In south Louisiana, where even funeral processions are sometimes set to playful music, we have a long tradition of wearing grief lightly.
Given our colorful history of laughing through tears, we’re heartened, but not surprised, that today’s planned boycott of the Super Bowl among Saints fans has become an exercise in celebration, not sulking.
Members of Who Dat Nation are grieved that awful officiating at a January 20 playoff game between the Saints and Los Angeles Rams quite possibly robbed the New Orleans franchise of a chance to play this year’s Super Bowl in Atlanta. Many of the Saints faithful say they’ll skip watching today’s matchup between the Rams and the New England Patriots, opting out of what’s usually one of America’s biggest prime time events of the year.
The boycott might strike folks outside Louisiana as a grim sacrifice, but in this part of the world, we don’t have much use for ashes and sackcloth.

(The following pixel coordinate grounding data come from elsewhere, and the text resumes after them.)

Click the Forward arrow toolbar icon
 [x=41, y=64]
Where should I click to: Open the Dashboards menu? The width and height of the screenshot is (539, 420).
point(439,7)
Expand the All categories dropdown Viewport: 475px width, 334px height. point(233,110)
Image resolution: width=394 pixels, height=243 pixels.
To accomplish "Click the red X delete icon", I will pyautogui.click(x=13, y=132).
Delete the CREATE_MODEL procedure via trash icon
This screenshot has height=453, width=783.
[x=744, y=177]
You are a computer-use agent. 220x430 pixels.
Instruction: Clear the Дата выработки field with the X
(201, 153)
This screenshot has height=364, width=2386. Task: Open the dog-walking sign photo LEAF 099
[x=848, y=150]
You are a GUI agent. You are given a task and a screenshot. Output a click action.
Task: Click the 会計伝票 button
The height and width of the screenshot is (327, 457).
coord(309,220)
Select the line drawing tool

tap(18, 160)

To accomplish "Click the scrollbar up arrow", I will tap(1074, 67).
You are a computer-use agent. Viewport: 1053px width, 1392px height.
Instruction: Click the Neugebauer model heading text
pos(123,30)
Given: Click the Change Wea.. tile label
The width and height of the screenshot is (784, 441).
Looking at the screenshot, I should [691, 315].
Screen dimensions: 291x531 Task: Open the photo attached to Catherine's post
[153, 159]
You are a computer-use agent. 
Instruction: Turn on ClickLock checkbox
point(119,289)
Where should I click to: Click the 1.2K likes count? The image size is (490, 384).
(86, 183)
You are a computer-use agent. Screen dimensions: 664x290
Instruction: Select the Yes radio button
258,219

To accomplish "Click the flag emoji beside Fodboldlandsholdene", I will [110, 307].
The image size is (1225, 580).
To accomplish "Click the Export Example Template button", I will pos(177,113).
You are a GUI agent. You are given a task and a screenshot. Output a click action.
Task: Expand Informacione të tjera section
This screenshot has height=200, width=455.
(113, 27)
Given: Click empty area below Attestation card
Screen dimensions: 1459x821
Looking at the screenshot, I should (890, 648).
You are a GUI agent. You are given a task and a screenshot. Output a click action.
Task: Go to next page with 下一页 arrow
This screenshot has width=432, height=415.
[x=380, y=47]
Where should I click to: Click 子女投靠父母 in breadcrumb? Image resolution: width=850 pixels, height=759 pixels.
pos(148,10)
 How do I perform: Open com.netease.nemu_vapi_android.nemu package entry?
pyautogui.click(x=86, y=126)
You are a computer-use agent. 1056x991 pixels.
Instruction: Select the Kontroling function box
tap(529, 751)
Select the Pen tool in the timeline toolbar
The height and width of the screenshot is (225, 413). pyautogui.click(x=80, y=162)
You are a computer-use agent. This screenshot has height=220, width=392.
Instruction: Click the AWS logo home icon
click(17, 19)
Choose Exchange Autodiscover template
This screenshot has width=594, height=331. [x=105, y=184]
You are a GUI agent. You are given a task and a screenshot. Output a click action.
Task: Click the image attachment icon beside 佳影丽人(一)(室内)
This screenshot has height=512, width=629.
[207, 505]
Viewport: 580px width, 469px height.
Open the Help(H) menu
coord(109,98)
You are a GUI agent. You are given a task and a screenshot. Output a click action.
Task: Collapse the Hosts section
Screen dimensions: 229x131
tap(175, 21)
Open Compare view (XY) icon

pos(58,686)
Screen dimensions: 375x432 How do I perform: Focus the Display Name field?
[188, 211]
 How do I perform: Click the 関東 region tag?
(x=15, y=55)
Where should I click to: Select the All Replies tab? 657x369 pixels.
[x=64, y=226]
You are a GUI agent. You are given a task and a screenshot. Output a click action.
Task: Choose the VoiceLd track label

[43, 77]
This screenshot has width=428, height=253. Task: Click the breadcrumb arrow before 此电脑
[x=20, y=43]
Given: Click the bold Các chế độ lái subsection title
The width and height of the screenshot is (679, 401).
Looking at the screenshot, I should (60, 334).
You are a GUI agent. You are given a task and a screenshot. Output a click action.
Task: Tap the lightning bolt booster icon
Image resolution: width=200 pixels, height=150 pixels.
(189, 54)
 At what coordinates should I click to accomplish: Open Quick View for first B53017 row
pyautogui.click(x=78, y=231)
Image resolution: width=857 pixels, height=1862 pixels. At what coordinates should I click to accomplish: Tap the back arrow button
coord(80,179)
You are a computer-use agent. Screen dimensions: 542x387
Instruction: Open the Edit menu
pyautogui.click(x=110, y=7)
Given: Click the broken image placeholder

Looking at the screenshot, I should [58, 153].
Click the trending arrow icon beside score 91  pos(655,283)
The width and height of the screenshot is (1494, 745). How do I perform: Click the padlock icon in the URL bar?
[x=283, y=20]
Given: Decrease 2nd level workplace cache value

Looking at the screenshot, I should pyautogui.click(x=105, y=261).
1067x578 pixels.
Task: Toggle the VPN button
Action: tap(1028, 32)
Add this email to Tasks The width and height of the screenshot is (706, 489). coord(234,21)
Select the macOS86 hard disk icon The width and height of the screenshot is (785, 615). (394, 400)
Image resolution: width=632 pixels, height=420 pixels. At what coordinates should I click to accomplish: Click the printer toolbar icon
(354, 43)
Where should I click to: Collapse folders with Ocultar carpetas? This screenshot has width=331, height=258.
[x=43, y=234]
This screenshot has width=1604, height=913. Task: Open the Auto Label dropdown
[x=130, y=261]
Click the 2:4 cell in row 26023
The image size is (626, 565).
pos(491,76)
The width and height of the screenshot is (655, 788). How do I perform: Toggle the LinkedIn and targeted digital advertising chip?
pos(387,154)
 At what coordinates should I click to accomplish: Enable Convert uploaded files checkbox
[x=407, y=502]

This is a place, after all, where people often gain weight while observing the dietary restrictions of Lent, with no-meat Fridays inspiring the consumption of the best seafood on earth. Take something away from us, and we quickly find alternatives the rest of our fellow Americans might envy.
So it was inevitable that today’s boycott has emerged as a boost, rather than a bane, of the civic culture. While You-Know-What airs You-Know-When today, Saints fans have no reason to sit glumly on the couch nursing their dashed hopes for the 2019 Lombardi Trophy. No-watch parties abound as a festive answer to the no-call that will live in infamy, and some bars plan to show the 2010 Super Bowl game in which the Saints prevailed. With live street music on tap as another bit of alternative programming, today could very well be a mini-Mardi Gras.
Taking a cue from Saints Coach Sean Payton, who recently confessed to bingeing on ice cream and Netflix after the Debacle in the Dome, south Louisianans have been eating through their post-season anger in the lead-up to Boycott Bowl, chomping on “no ref” cookies and “We Was Robbed!” king cakes among other we-hate-Goodell goodies.
That subversive humor also isn’t unexpected in Who Dat Nation, where carnival season for centuries has been a welcome occasion to mock the self-important dunderheads in positions of authority.
Even without the Super Bowl, it’s shaping up to be a super Sunday in south Louisiana. National trophies are nice, but as the past two weeks have made clear, the people who live here are already champions of the heart.